- WORK REQUIRED:
Reproduce verbatim the lines from the one containing "Where should I click to: Click the UETIANS" through the one containing "(x=122, y=438)", both included.

[Dataset excerpt]
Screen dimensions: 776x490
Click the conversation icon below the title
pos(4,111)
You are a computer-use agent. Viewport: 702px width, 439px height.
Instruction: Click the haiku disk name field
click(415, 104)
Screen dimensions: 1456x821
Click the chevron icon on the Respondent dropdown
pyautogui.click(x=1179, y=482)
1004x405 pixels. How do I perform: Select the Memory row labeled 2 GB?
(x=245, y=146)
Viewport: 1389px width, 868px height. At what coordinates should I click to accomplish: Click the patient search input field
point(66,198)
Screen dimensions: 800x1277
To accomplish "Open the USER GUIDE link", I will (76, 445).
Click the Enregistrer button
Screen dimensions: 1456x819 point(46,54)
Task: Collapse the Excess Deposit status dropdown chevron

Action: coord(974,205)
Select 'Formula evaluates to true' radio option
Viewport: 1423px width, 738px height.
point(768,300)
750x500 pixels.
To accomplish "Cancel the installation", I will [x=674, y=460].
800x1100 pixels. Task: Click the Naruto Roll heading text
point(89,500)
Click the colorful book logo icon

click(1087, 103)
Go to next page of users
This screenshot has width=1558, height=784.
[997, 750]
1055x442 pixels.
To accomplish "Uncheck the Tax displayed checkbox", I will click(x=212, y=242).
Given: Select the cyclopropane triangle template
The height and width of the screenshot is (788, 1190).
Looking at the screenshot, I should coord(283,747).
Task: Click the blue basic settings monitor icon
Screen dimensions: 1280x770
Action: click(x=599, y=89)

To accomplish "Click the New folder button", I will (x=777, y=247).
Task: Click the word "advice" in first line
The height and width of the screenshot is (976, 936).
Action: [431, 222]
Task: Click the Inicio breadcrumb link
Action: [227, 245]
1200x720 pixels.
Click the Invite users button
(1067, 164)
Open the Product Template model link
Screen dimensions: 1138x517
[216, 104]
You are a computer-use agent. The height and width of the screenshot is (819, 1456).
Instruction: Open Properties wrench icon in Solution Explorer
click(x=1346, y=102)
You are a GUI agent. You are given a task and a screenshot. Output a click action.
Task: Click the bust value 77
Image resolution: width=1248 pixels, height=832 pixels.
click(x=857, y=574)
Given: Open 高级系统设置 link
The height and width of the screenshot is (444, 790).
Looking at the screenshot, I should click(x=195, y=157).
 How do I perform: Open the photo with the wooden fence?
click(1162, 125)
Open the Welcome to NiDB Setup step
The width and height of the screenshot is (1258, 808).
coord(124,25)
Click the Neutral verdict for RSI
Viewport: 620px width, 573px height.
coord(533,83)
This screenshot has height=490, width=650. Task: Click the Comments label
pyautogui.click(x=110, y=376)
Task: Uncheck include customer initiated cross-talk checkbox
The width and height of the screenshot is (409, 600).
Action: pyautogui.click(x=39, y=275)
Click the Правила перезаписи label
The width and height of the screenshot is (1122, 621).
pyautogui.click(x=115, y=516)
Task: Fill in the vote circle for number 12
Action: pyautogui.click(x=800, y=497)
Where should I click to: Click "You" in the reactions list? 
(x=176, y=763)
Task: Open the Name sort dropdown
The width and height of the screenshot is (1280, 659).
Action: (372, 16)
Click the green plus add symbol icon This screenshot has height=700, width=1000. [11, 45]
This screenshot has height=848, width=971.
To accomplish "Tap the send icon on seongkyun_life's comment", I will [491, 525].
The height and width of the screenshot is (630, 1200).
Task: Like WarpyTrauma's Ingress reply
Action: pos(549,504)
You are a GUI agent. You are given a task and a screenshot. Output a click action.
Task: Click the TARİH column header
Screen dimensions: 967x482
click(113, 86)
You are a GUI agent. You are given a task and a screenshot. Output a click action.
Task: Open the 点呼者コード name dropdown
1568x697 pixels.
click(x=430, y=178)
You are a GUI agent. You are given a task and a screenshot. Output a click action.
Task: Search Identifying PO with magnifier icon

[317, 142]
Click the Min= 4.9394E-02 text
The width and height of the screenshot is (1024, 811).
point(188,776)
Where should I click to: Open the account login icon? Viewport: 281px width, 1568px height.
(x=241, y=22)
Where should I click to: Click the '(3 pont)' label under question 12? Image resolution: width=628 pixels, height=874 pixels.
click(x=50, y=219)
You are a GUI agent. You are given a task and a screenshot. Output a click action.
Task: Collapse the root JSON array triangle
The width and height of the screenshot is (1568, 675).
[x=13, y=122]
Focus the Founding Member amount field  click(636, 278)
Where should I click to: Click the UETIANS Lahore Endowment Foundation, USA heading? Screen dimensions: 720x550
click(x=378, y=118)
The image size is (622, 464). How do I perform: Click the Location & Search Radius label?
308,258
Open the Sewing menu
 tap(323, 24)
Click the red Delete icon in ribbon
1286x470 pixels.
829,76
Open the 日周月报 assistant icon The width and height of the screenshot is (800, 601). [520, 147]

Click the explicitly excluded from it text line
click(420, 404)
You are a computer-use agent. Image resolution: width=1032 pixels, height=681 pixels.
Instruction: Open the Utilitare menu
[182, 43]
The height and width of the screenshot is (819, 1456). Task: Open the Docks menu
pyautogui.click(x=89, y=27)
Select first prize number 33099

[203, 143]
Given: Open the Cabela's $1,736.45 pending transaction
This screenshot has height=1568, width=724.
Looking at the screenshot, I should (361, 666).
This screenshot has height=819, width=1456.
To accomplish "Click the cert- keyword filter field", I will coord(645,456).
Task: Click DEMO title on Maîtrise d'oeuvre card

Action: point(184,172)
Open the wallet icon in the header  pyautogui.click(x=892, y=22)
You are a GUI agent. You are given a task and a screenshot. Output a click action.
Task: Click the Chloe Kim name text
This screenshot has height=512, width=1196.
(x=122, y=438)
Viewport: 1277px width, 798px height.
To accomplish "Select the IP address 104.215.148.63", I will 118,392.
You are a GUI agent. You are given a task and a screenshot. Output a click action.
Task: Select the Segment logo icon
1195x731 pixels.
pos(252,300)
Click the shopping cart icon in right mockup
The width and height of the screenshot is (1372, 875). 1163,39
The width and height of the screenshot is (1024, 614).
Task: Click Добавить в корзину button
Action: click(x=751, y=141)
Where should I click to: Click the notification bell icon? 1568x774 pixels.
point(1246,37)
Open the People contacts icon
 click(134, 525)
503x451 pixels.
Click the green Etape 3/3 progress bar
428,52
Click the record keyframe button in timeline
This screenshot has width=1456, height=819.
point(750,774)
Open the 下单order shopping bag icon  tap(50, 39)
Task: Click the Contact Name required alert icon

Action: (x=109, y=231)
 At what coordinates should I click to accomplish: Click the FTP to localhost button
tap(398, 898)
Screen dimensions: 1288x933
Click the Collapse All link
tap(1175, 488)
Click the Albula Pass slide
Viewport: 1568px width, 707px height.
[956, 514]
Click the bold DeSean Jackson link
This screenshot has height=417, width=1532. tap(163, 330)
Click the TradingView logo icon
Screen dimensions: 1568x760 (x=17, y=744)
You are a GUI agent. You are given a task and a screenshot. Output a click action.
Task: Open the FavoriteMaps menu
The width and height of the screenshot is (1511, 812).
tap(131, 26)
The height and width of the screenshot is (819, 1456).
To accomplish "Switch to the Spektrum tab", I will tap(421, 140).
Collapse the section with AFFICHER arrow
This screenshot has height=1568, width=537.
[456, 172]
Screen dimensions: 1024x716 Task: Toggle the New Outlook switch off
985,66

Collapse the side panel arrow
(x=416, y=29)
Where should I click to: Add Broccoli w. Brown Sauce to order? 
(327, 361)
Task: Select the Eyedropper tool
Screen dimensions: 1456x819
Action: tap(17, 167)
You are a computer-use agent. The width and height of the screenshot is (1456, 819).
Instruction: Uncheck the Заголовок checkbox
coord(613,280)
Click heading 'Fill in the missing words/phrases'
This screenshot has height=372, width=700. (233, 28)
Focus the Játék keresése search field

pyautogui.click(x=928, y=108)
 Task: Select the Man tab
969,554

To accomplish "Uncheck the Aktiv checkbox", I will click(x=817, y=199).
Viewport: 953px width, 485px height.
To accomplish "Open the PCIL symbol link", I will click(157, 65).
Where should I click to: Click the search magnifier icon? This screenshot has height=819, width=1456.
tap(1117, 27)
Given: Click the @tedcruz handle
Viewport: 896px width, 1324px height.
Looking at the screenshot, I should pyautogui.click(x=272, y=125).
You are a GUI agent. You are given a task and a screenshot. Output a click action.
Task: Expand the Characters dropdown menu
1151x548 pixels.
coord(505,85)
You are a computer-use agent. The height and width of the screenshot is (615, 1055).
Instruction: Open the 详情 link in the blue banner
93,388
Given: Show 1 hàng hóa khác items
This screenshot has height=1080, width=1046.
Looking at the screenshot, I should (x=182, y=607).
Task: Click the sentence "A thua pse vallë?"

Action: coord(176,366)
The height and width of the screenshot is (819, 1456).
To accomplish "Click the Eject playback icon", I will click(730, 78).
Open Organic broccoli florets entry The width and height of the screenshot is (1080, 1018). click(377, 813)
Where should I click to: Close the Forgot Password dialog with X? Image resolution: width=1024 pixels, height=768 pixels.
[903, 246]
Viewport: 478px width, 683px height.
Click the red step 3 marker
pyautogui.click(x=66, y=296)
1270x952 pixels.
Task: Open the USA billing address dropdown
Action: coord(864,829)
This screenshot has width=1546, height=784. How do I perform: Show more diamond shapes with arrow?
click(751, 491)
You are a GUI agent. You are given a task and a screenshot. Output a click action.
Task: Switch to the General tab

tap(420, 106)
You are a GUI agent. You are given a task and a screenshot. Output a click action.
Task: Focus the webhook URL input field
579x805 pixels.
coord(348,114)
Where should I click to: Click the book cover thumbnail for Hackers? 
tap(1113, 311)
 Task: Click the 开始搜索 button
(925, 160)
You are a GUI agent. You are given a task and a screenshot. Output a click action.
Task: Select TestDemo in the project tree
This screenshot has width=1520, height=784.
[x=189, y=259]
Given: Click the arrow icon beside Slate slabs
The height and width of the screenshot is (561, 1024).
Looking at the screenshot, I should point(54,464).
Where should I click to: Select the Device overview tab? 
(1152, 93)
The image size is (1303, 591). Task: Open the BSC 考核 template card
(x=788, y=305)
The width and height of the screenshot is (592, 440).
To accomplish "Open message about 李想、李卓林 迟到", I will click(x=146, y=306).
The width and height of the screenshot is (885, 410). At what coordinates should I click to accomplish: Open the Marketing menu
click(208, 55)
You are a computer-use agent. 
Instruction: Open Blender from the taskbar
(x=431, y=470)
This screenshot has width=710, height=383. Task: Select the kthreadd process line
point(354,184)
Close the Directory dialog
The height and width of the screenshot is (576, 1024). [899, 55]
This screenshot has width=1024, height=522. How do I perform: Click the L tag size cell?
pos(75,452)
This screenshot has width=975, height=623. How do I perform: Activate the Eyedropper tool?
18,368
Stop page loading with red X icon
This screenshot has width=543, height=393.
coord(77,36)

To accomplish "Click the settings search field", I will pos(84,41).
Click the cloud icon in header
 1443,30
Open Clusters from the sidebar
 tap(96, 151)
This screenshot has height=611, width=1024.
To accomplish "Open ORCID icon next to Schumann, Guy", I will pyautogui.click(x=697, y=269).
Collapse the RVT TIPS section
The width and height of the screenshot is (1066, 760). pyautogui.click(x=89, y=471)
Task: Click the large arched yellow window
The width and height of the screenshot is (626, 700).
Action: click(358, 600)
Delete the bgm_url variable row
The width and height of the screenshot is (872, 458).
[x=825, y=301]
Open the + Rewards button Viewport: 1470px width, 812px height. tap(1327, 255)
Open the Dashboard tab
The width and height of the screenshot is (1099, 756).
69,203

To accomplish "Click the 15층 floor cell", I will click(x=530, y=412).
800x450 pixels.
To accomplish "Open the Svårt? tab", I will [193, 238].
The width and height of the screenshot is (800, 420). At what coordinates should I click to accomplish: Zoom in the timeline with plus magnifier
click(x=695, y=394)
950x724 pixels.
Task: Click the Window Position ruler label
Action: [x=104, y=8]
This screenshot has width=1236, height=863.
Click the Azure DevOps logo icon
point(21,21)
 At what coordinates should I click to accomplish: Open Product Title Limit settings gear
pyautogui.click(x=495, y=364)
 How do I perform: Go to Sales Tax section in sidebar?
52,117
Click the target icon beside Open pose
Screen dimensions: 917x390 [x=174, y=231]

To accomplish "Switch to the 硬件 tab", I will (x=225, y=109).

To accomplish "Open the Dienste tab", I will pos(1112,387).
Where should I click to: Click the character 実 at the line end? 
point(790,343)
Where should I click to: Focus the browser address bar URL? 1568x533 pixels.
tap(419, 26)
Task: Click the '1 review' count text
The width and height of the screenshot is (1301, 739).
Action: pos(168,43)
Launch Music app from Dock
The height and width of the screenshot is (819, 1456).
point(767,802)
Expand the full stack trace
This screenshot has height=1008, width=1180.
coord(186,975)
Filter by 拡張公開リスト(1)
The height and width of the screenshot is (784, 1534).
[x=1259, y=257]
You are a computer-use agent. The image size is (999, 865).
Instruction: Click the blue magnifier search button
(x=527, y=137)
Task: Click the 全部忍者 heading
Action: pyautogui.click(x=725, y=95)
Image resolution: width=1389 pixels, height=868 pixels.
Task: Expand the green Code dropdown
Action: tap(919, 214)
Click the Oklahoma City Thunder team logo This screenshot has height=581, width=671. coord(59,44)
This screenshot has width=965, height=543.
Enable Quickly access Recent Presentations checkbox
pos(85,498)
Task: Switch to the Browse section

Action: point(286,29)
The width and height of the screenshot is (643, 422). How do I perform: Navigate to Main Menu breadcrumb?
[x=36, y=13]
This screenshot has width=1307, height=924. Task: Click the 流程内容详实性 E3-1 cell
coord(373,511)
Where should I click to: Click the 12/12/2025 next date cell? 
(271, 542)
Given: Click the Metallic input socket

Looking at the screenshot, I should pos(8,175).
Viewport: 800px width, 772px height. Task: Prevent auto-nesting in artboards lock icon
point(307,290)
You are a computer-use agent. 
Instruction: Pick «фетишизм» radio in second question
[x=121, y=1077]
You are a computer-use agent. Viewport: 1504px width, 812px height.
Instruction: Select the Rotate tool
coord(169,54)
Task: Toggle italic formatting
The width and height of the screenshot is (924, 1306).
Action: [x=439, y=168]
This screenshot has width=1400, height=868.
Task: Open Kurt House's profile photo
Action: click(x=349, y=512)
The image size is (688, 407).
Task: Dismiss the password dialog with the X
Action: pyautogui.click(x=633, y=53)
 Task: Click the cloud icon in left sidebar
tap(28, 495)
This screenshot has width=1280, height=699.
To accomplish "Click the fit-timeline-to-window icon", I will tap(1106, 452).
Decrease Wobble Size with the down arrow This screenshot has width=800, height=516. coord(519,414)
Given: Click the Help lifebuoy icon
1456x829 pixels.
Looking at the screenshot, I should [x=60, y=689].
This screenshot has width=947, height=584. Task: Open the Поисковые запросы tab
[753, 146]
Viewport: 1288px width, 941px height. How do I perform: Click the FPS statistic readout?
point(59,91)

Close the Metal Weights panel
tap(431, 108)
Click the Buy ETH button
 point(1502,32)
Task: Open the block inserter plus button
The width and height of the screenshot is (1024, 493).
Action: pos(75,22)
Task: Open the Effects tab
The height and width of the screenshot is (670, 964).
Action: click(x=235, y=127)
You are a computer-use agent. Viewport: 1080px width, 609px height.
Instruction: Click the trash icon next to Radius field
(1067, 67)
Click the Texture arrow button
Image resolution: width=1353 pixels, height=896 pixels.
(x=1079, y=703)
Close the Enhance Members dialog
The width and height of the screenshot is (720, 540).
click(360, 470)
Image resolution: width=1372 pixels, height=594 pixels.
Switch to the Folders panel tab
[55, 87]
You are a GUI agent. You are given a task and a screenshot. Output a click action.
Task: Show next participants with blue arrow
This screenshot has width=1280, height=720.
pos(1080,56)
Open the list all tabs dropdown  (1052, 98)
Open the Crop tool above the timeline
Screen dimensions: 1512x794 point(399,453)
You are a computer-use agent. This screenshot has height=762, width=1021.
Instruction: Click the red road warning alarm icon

- REPLY:
Where should I click to: Click the UETIANS Lahore Endowment Foundation, USA heading? Screen dimensions: 720x550
click(x=378, y=118)
The image size is (622, 464). How do I perform: Click the Location & Search Radius label?
308,258
Open the Sewing menu
 tap(323, 24)
Click the red Delete icon in ribbon
1286x470 pixels.
829,76
Open the 日周月报 assistant icon The width and height of the screenshot is (800, 601). [520, 147]

Click the explicitly excluded from it text line
click(420, 404)
You are a computer-use agent. Image resolution: width=1032 pixels, height=681 pixels.
Instruction: Open the Utilitare menu
[182, 43]
The height and width of the screenshot is (819, 1456). Task: Open the Docks menu
pyautogui.click(x=89, y=27)
Select first prize number 33099

[203, 143]
Given: Open the Cabela's $1,736.45 pending transaction
This screenshot has height=1568, width=724.
Looking at the screenshot, I should (361, 666).
This screenshot has height=819, width=1456.
To accomplish "Click the cert- keyword filter field", I will coord(645,456).
Task: Click DEMO title on Maîtrise d'oeuvre card

Action: point(184,172)
Open the wallet icon in the header  pyautogui.click(x=892, y=22)
You are a GUI agent. You are given a task and a screenshot. Output a click action.
Task: Click the Chloe Kim name text
This screenshot has height=512, width=1196.
(x=122, y=438)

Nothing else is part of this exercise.